**Do this:** Reproduce the lines starting with the line containing "Click the pull" and going on through the line containing "Action: [x=1131, y=617]", with "Undo" swapped for "Redo" and everything else left unchanged.

**Rows from a dataset:**
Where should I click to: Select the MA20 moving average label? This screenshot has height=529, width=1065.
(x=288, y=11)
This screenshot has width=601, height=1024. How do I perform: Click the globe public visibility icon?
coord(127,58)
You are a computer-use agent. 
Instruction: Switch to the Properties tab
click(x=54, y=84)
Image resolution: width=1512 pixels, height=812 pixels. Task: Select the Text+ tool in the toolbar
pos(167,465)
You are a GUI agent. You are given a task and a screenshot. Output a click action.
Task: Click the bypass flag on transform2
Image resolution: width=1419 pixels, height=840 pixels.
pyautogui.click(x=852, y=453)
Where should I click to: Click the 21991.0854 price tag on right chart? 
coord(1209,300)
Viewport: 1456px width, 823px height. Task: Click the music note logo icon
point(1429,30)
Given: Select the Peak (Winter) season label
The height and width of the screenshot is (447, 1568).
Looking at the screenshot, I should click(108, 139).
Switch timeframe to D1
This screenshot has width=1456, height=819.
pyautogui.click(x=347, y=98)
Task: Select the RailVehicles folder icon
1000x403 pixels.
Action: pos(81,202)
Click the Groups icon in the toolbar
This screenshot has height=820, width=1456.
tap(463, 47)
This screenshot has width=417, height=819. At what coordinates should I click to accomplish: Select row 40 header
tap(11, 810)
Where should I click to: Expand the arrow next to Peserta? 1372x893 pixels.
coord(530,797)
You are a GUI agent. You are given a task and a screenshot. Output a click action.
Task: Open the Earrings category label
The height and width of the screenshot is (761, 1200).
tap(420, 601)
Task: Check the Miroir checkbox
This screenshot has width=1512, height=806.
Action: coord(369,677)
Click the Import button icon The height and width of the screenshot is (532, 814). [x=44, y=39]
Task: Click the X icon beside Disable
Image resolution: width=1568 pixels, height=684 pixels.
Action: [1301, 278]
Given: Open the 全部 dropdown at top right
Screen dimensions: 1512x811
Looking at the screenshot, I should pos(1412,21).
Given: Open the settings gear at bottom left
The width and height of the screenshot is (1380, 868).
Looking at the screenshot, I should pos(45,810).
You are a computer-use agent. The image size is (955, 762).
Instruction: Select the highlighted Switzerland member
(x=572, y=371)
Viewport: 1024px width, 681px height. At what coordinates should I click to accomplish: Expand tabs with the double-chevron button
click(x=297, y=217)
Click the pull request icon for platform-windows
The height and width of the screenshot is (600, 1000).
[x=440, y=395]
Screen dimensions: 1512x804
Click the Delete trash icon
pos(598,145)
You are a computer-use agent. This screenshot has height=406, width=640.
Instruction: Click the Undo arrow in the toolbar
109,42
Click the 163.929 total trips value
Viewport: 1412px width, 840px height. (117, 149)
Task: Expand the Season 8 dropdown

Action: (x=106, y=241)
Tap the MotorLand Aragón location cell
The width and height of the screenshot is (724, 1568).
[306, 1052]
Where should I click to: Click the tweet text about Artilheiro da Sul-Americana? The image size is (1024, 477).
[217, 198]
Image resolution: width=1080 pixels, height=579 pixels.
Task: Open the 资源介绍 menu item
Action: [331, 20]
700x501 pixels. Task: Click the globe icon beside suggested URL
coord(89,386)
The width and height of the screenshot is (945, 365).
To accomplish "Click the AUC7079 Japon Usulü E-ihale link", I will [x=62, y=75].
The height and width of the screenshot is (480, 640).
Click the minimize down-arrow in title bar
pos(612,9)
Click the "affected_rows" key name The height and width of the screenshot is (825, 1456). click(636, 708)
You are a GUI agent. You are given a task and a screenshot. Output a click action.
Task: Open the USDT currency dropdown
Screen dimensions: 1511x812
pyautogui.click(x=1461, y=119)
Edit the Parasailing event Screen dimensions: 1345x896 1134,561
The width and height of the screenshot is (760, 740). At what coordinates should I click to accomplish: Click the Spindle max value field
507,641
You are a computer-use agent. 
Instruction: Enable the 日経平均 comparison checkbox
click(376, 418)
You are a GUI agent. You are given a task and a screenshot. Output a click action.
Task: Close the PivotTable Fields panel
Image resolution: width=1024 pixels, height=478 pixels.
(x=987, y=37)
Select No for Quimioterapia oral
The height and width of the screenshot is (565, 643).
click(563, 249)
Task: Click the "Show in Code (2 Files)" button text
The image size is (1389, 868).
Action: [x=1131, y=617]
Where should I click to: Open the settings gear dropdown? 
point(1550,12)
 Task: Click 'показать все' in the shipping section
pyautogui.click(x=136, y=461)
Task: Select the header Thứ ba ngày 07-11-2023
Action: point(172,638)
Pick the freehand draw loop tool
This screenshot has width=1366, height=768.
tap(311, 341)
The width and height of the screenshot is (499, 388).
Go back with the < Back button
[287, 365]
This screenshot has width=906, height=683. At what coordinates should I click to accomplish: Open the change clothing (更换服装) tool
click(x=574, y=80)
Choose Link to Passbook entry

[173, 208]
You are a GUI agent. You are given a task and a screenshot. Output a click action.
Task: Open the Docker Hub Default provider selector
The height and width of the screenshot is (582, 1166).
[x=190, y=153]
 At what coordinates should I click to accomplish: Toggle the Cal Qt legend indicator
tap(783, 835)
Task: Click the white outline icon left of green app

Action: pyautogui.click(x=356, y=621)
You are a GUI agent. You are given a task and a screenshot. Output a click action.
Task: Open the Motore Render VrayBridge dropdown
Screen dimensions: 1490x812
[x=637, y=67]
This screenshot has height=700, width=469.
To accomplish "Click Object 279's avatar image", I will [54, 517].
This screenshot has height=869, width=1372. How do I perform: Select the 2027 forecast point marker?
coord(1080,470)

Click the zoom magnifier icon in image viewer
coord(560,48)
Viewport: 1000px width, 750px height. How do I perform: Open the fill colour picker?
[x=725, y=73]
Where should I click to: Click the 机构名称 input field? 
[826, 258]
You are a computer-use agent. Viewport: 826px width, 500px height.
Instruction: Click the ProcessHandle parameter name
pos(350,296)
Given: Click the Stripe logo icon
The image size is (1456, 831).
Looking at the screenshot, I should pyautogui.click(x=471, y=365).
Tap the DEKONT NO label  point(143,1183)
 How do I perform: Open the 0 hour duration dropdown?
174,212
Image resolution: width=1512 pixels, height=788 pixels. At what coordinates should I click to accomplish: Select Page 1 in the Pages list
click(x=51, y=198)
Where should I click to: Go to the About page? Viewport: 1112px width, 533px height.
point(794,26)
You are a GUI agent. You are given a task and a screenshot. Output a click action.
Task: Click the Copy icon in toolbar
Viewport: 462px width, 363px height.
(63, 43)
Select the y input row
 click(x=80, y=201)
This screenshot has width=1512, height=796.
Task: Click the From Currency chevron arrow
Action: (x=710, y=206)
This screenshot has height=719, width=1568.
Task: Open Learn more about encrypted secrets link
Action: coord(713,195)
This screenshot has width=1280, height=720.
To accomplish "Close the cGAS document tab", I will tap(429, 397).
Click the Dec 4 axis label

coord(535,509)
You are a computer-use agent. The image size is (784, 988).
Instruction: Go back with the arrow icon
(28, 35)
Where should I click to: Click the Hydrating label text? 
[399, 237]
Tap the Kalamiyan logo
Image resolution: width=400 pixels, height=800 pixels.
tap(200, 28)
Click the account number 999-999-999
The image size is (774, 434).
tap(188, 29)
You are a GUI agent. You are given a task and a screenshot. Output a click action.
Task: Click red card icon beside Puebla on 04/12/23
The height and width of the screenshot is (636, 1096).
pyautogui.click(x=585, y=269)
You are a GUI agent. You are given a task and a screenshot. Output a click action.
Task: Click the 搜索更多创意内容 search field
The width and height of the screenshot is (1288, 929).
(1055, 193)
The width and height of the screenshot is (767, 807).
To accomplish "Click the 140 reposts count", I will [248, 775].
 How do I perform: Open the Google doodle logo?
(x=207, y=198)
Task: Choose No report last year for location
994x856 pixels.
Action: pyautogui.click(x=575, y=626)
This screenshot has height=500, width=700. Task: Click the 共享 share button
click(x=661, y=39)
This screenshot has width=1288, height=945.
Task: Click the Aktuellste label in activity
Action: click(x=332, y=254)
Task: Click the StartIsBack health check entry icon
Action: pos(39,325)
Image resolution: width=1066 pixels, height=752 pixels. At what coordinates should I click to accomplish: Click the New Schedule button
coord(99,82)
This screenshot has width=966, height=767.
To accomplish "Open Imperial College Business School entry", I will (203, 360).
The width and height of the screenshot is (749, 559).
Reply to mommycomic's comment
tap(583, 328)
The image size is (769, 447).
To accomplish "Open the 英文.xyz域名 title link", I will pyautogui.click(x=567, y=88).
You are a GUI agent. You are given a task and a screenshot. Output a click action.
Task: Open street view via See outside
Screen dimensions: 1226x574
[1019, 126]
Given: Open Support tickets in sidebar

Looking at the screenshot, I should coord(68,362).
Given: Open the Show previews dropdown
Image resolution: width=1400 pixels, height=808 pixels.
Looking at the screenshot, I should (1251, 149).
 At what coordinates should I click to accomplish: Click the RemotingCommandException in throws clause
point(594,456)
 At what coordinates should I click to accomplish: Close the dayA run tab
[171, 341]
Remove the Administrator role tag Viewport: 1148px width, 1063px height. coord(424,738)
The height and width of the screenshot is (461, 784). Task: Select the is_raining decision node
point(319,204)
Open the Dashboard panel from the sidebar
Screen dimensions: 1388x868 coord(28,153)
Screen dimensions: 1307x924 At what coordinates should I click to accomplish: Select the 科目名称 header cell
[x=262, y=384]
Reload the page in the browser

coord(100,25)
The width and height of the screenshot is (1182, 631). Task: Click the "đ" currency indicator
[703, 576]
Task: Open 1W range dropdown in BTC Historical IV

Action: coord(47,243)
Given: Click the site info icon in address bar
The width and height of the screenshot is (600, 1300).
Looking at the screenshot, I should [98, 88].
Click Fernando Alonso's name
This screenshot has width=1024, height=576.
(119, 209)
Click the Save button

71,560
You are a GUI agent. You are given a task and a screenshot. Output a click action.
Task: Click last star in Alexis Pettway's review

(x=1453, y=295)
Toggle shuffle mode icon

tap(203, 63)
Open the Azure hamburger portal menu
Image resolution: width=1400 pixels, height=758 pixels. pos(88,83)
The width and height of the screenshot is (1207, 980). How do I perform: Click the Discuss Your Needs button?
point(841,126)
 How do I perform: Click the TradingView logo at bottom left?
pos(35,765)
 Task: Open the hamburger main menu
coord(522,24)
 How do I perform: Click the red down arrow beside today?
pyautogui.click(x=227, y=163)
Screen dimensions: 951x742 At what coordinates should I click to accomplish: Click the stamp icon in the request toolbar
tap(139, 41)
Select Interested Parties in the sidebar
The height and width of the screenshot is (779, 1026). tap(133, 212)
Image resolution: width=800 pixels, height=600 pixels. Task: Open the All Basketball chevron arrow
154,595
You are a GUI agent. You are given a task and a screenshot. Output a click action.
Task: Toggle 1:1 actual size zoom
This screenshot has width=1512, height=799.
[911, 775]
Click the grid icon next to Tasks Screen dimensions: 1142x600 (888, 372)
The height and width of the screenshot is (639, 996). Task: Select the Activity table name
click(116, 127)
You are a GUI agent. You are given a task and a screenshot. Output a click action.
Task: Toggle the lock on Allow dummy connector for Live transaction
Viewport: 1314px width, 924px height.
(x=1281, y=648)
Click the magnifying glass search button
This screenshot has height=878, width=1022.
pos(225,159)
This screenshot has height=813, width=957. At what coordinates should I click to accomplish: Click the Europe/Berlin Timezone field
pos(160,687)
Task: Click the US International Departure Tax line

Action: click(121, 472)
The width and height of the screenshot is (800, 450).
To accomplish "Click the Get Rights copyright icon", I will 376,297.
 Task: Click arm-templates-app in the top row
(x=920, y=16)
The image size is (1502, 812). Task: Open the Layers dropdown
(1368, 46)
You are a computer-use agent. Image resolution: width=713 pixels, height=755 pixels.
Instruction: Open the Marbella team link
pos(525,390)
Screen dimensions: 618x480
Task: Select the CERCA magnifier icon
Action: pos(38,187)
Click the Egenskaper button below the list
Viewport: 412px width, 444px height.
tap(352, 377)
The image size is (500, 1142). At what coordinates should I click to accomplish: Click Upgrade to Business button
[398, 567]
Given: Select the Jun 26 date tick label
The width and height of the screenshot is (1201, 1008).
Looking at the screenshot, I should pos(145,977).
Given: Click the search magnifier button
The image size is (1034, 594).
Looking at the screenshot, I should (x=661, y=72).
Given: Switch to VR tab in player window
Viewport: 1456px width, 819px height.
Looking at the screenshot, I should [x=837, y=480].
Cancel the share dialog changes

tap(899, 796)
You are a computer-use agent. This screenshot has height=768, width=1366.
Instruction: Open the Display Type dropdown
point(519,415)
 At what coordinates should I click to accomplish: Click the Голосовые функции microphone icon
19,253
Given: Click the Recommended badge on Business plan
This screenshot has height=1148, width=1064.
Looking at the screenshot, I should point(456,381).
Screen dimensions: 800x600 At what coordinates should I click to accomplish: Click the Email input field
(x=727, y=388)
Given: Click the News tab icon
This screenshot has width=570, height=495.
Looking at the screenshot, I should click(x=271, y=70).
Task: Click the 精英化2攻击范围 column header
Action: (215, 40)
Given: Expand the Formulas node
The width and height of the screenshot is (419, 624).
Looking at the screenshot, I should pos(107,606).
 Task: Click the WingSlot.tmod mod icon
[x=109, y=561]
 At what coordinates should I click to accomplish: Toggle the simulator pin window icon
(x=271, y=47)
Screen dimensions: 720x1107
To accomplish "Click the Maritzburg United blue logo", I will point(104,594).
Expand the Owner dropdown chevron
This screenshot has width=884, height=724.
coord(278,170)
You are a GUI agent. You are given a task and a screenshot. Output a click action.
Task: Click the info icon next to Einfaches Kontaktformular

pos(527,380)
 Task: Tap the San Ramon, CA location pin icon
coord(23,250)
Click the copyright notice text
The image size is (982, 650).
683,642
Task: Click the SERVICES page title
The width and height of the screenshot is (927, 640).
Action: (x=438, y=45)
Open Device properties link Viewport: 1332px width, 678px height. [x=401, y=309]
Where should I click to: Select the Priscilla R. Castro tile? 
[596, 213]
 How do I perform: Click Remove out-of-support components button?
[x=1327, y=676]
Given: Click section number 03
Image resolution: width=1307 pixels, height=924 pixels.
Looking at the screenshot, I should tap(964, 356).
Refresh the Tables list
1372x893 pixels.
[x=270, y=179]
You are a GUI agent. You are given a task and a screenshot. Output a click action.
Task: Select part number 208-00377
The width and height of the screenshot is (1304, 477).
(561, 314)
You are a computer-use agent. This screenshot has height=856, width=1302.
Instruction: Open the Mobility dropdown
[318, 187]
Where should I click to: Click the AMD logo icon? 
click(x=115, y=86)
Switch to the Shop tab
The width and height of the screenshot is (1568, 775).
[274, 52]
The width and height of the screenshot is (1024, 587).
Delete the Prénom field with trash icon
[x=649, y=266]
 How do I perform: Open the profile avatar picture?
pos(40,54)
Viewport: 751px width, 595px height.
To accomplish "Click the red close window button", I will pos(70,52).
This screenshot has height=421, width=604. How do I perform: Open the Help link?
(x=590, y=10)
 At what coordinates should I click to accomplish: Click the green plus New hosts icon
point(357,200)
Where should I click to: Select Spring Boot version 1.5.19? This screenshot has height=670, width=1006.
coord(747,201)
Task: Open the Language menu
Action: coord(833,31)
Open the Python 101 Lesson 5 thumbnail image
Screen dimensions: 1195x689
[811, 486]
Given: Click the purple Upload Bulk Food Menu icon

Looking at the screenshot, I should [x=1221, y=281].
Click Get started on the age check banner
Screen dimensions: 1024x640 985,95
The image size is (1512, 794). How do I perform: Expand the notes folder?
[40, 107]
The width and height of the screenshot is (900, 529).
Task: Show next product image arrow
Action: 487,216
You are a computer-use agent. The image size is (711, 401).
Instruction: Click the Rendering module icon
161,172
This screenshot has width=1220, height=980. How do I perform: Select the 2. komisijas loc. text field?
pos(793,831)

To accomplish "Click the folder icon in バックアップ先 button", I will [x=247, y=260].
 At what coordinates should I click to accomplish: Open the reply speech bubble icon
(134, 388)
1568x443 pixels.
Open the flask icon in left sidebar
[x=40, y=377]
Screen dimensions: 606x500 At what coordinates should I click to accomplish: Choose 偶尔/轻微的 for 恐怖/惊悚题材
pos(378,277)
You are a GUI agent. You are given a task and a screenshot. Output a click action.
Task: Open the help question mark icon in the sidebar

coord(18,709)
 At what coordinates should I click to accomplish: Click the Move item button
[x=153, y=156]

**Response to the task:**
Click the pull request icon for platform-windows
The height and width of the screenshot is (600, 1000).
[x=440, y=395]
Screen dimensions: 1512x804
Click the Delete trash icon
pos(598,145)
You are a computer-use agent. This screenshot has height=406, width=640.
Instruction: Click the Redo arrow in the toolbar
109,42
Click the 163.929 total trips value
Viewport: 1412px width, 840px height. (117, 149)
Task: Expand the Season 8 dropdown

Action: (x=106, y=241)
Tap the MotorLand Aragón location cell
The width and height of the screenshot is (724, 1568).
[306, 1052]
Where should I click to: Click the tweet text about Artilheiro da Sul-Americana? The image size is (1024, 477).
[217, 198]
Image resolution: width=1080 pixels, height=579 pixels.
Task: Open the 资源介绍 menu item
Action: [331, 20]
700x501 pixels. Task: Click the globe icon beside suggested URL
coord(89,386)
The width and height of the screenshot is (945, 365).
To accomplish "Click the AUC7079 Japon Usulü E-ihale link", I will [x=62, y=75].
The height and width of the screenshot is (480, 640).
Click the minimize down-arrow in title bar
pos(612,9)
Click the "affected_rows" key name The height and width of the screenshot is (825, 1456). click(636, 708)
You are a GUI agent. You are given a task and a screenshot. Output a click action.
Task: Open the USDT currency dropdown
Screen dimensions: 1511x812
pyautogui.click(x=1461, y=119)
Edit the Parasailing event Screen dimensions: 1345x896 1134,561
The width and height of the screenshot is (760, 740). At what coordinates should I click to accomplish: Click the Spindle max value field
507,641
You are a computer-use agent. 
Instruction: Enable the 日経平均 comparison checkbox
click(376, 418)
You are a GUI agent. You are given a task and a screenshot. Output a click action.
Task: Close the PivotTable Fields panel
Image resolution: width=1024 pixels, height=478 pixels.
(x=987, y=37)
Select No for Quimioterapia oral
The height and width of the screenshot is (565, 643).
click(563, 249)
Task: Click the "Show in Code (2 Files)" button text
The image size is (1389, 868).
Action: [x=1131, y=617]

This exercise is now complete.